- [Extract]:
● ● ● ● ● ● ●

You can have matter and energy without any information because information is only created when matter and energy are observed by a mind. However the reverse is not true: without matter and energy you have nothing...no information, no nothing. Therefore matter and energy are the fundamental elements and information is of a higher order.

I understand your point, that's one way of observing things. But the universe is strange. Quantum of matter and energy has a value assigned to it.

No. We assign a value to these things.

EXC wrote:

When we observe matter and energy, it has this mass, position, wavelength(information).

Not until we measure it.

EXC wrote:

So maybe one could say the universe is a giant coding of information. The matter and energy we observe is just results of this coding.

OK. Where is the information?

EXC wrote:

It seems like a chicken or the egg dilemma. Matter and energy can't exist without an information encoding.

Yes it can. All of the matter and energy in the universe existed long before any information had been created at all.

EXC wrote:

Information can't exist without matter or energy.

Very true. Actually, NOTHING can exist without matter and energy.

● ● ● ● ● ● ●

- [Data lines]:
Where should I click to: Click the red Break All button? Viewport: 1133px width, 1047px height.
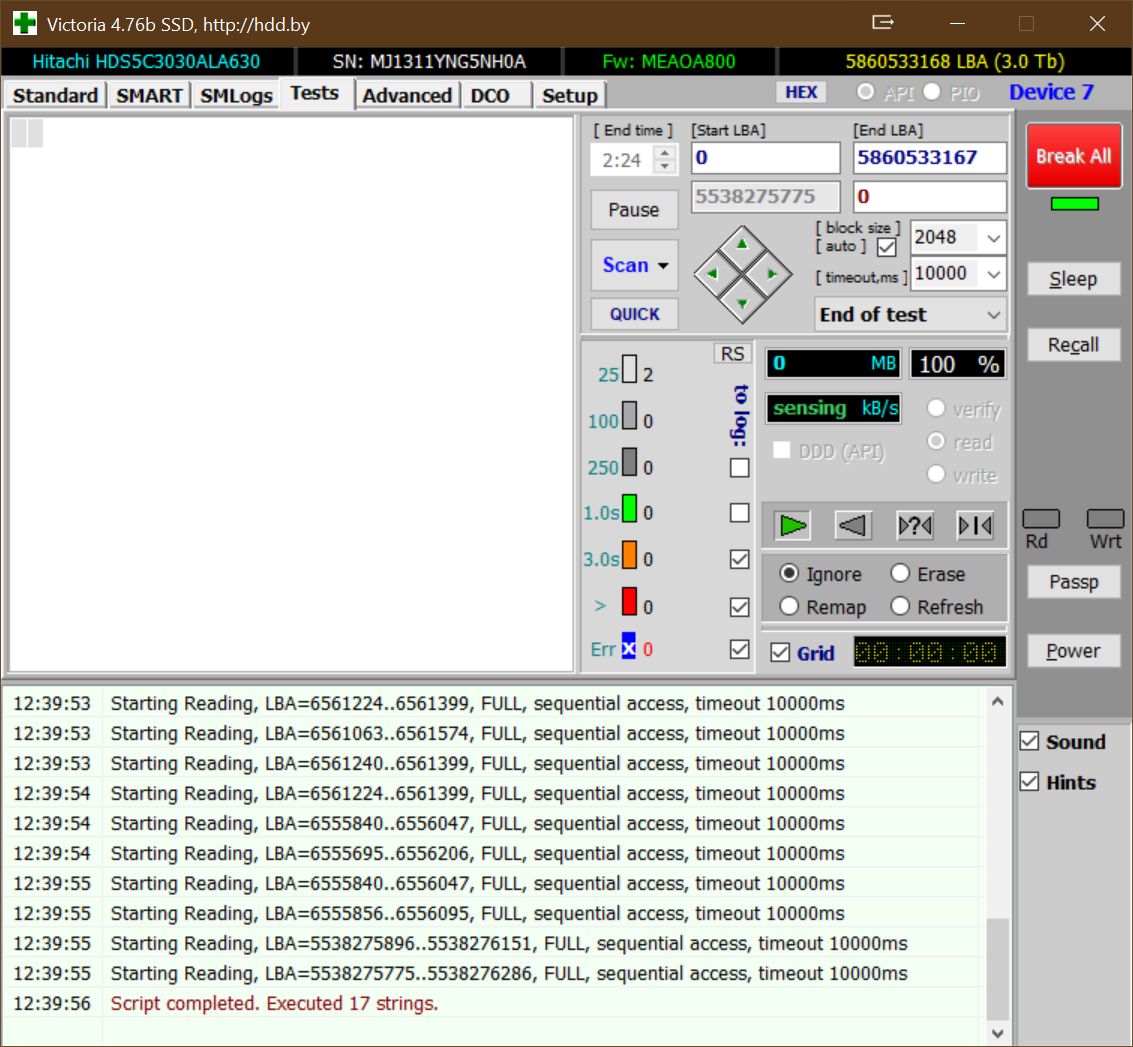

● ● ● ● ● ● ●

- [Direction A]:
In the debate on matter, energy and information, why does the first writer call matter and energy the fundamental elements and information something of a higher order? Answer in one to three sentences.
- [Direction B]:
Carry on the debate on matter, energy and information from its last line.

- [Task response A]:
Information is created only when a mind observes matter and energy, so matter and energy can exist without any information. Without matter and energy, though, nothing exists at all, including information.

- [Task response B]:
EXC wrote:

So a universe without matter and energy is like a computer with it's memory erased.

No, a universe without matter and energy would be like memory without a computer. Which is logically impossible since memory is only a description of the state of the computer.

EXC wrote:


Yes. For me the concept of "information" is at the basis of everything we call "nature". The moon, the chair, the equation of states, anything and everything, because we can't talk about anything without de facto speaking about the information we have of these things. In this sense the information is the basic building block of our world.

Read again what you wrote. Everything we call nature. We can't talk about anything without speaking about information. Your position assumes that nothing can exist without our awareness of it. But it can, demonstrably. Your point should be that we cannot KNOW anything about anything without information. But our knowing about something is not a precondition for its existence. 

Can we defend the existence of things about which we know nothing? Sure we can. We discover new stuff all the time. Inductively, we would expect that there must be many things in the universe that we have no information about. We can even theorize that there are many things in the universe that NOONE knows about ie they have never been observed by any mind. Can they be said to exist?

I think if we try to make the claim that they don't exist, we put ourselves in an awkward position when it comes to explaining where all these new discoveries come from. So we need a different fundamental ontological condition for existence than just information. I propose that matter and energy should be that condition. If a thing is made of matter and/or energy, then it exists, whether there is any information about it or not.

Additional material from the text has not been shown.